Criant, hurlant, tirant, les Guatusos reparurent de nouveau. Cette fois, au lieu de marcher groupés, ils se sont formés en une ligne de tirailleurs mince, enveloppante. Chacun des trois défenseurs va avoir à lutter contre six ou sept adversaires.

En vain, leurs armes crachent les balles sans relâche ; en vain, ils blessent ou tuent ceux qui se trouvent en face d’eux.
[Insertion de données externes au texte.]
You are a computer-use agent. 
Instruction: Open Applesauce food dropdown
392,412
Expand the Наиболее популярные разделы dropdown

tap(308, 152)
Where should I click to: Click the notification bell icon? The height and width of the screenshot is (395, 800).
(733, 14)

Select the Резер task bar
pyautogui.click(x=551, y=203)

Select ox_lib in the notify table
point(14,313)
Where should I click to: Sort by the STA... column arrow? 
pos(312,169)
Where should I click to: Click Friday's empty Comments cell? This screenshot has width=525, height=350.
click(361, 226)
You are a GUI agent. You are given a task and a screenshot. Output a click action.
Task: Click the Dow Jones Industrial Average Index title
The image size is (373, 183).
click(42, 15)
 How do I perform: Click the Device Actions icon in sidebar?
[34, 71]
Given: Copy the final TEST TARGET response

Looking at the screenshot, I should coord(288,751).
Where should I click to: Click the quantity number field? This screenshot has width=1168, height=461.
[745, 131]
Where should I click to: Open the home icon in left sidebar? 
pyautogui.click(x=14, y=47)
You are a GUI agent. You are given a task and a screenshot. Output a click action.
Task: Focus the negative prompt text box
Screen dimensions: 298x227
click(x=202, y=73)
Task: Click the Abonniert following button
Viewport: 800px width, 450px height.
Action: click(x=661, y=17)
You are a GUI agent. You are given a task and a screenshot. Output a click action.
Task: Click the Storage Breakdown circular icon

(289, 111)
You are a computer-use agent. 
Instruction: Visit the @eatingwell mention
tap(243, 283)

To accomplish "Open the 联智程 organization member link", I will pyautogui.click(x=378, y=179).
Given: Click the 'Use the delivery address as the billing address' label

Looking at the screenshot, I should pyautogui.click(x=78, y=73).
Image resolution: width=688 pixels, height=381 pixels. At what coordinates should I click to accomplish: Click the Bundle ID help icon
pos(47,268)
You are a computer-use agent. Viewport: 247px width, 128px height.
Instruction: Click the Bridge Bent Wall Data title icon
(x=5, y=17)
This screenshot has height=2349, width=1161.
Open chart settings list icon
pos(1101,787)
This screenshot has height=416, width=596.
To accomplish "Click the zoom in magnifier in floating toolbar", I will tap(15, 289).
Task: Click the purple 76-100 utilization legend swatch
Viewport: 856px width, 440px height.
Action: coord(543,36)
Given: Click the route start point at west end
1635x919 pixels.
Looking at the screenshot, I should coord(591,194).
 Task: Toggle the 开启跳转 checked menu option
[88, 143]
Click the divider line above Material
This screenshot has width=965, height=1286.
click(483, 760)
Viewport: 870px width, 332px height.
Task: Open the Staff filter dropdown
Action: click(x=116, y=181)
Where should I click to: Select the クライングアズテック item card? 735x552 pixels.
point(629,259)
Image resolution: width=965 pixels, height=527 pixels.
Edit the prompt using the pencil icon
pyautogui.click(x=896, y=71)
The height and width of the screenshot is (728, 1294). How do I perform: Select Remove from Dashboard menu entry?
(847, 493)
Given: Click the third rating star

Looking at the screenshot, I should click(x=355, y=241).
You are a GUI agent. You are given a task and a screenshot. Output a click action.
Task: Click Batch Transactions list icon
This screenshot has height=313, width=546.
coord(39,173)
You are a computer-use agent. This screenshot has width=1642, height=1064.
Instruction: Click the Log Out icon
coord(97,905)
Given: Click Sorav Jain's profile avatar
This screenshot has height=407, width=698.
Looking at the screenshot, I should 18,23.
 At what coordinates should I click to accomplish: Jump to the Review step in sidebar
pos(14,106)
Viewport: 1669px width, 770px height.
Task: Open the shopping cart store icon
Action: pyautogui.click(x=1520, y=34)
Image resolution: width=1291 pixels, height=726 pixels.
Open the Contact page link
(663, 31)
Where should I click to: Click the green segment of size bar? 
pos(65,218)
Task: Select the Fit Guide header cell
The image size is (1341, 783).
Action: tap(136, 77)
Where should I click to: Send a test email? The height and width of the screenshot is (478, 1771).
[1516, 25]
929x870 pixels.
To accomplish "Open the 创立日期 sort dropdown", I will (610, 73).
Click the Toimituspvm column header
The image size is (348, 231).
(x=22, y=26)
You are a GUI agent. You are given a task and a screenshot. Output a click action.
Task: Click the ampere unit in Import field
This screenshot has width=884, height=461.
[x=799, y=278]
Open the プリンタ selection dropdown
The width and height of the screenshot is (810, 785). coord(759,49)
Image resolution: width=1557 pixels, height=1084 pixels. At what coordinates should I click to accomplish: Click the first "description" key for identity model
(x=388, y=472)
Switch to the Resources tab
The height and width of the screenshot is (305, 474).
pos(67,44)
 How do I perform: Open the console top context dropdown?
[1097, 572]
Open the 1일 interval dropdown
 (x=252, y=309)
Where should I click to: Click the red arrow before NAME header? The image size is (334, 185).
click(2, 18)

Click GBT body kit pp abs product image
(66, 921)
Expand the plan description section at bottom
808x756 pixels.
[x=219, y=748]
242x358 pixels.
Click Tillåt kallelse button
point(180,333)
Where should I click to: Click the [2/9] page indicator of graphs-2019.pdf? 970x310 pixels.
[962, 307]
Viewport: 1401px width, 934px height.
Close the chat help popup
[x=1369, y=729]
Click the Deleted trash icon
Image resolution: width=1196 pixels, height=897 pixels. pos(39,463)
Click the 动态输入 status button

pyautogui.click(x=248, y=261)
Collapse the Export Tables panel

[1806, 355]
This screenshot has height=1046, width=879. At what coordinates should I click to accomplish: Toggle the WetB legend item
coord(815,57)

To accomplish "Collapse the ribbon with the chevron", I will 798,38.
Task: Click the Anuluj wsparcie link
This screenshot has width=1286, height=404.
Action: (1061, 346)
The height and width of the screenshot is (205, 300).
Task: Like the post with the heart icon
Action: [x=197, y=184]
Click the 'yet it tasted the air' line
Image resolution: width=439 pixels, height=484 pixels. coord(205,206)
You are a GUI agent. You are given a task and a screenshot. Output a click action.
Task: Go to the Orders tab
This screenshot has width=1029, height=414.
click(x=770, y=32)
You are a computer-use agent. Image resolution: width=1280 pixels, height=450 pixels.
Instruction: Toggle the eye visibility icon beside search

— Il y en a trop, dit Armand avec rage.

Son regard rencontre celui d’Aurett. Il y a comme un voile sur ses yeux, mais il n’a pas le temps de s’attendrir. Les Guatusos sont à quelques mètres du mur en ruines. Leurs visages grimacent la haine. Vision effrayante… C’est la charge d’une troupe de démons !…

Ils ont jeté leurs fusils. Ils brandissent les terribles machete qu’ils portent d’ordinaire à la ceinture. Ils atteignent la brèche de la muraille. À bout portant, Lavarède foudroie un premier assaillant ; de sa crosse, il en assomme un autre, sur le retranchement même.

De son côté, Murlylon, transformant son revolver en massue, étourdit l’indien le plus rapproché de lui, s’empare de son couteau à large lame, et la lui plonge dans le cœur.

Mais miss Aurett n’est point faite pour cette lutte sauvage à l’arme blanche. Un Guatuso s’avance vers elle, les traits contractés. Affolée, elle veut fuir, ses jambes sont paralysées, ses pieds refusent de se détacher du sol. Poussant un cri terrible, elle chancelle et tombe évanouie.

À son appel, Armand, effrayant d’épouvante, se précipite au-devant de l’Indien. Mais son émotion nuit à la justesse de ses coups. Le machete de son adversaire s’abat sur lui. Il roule à terre, auprès de miss Aurett qu’il éclabousse de son sang !…

Les sauvages vont triompher : les vaincus sont à eux ; les hommes pour le scalp et la femme pour un supplice plus odieux encore ! Mais tout à coup ; une fusillade nourrie éclate au dehors… des balles sifflent comme des oiseaux de mort dans la troupe des Guatusos.

Stupéfaits, ceux-ci s’arrêtent, regardent autour d’eux. Une seconde décharge les décime. Cette fois, ils lâchent pied !… et ils abandonnent le rancho où sont étendus Lavarède blessé et miss Aurett évanouie, que pétrifié, sir Murlyton, couvert de sang, contemple, sans comprendre encore quelle diversion inattendue vient de se produire.